Monday, 28 September 2015

Steps to create a servlet example

Steps to create a servlet example
There are given 6 steps to create a servlet example. These steps are required for all the servers.
The servlet example can be created by three ways:
  1. By implementing Servlet interface,
  2. By inheriting GenericServlet class, (or)
  3. By inheriting HttpServlet class
The mostly used approach is by extending HttpServlet because it provides http request specific method such as doGet(), doPost(), doHead() etc.
Here, we are going to use apache tomcat server in this example. The steps are as follows:
  1. Create a directory structure
  2. Create a Servlet
  3. Compile the Servlet
  4. Create a deployment descriptor
  5. Start the server and deploy the project
  6. Access the servle

    1)Create a directory structures

    The directory structure defines that where to put the different types of files so that web container may get the information and respond to the client.
    The Sun Microsystem defines a unique standard to be followed by all the server vendors. Let's see the directory structure that must be followed to create the servlet.
    directory structure of servlet

  7. As you can see that the servlet class file must be in the classes folder. The web.xml file must be under the WEB-INF folder.

    2)Create a Servlet

    There are three ways to create the servlet.
    1. By implementing the Servlet interface
    2. By inheriting the GenericServlet class
    3. By inheriting the HttpServlet class
    The HttpServlet class is widely used to create the servlet because it provides methods to handle http requests such as doGet(), doPost, doHead() etc.
    In this example we are going to create a servlet that extends the HttpServlet class. In this example, we are inheriting the HttpServlet class and providing the implementation of the doGet() method. Notice that get request is the default request.
    DemoServlet.java

     import javax.servlet.http.*;
    import javax.servlet.*;
    import java.io.*;
    public class DemoServlet extends HttpServlet{
    public void doGet(HttpServletRequest req,HttpServletResponse res)
    throws ServletException,IOException
    {
    res.setContentType("text/html");//setting the content type
    PrintWriter pw=res.getWriter();//get the stream to write the data
     
    //writing html in the stream
    pw.println("<html><body>");
    pw.println("Welcome to servlet");
    pw.println("</body></html>");
     
    pw.close();//closing the stream
    }}

    3)Compile the servlet

    For compiling the Servlet, jar file is required to be loaded. Different Servers provide different jar files:
    Jar fileServer
    1) servlet-api.jarApache Tomcat
    2) weblogic.jarWeblogic
    3) javaee.jarGlassfish
    4) javaee.jarJBoss

    Two ways to load the jar file

    1. set classpath
    2. paste the jar file in JRE/lib/ext folder
    Put the java file in any folder. After compiling the java file, paste the class file of servlet in WEB-INF/classes directory.

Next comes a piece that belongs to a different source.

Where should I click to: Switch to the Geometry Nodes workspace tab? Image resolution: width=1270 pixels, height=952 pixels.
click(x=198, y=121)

    4)Create the deployment descriptor (web.xml file)

    The deployment descriptor is an xml file, from which Web Container gets the information about the servet to be invoked.
    The web container uses the Parser to get the information from the web.xml file. There are many xml parsers such as SAX, DOM and Pull.
    There are many elements in the web.xml file. Here is given some necessary elements to run the simple servlet program.

    web.xml file
    1. <web-app>  
    2.   
    3. <servlet>  
    4. <servlet-name>sonoojaiswal</servlet-name>  
    5. <servlet-class>DemoServlet</servlet-class>  
    6. </servlet>  
    7.   
    8. <servlet-mapping>  
    9. <servlet-name>sonoojaiswal</servlet-name>  
    10. <url-pattern>/welcome</url-pattern>  
    11. </servlet-mapping>  
    12.   
    13. </web-app>  

    Description of the elements of web.xml file

    There are too many elements in the web.xml file. Here is the illustration of some elements that is used in the above web.xml file. The elements are as follows:

    <web-app> represents the whole application.
    <servlet> is sub element of <web-app> and represents the servlet.
    <servlet-name> is sub element of <servlet> represents the name of the servlet.
    <servlet-class> is sub element of <servlet> represents the class of the servlet.
    <servlet-mapping> is sub element of <web-app>. It is used to map the servlet.
    <url-pattern> is sub element of <servlet-mapping>. This pattern is used at client side to invoke the servlet.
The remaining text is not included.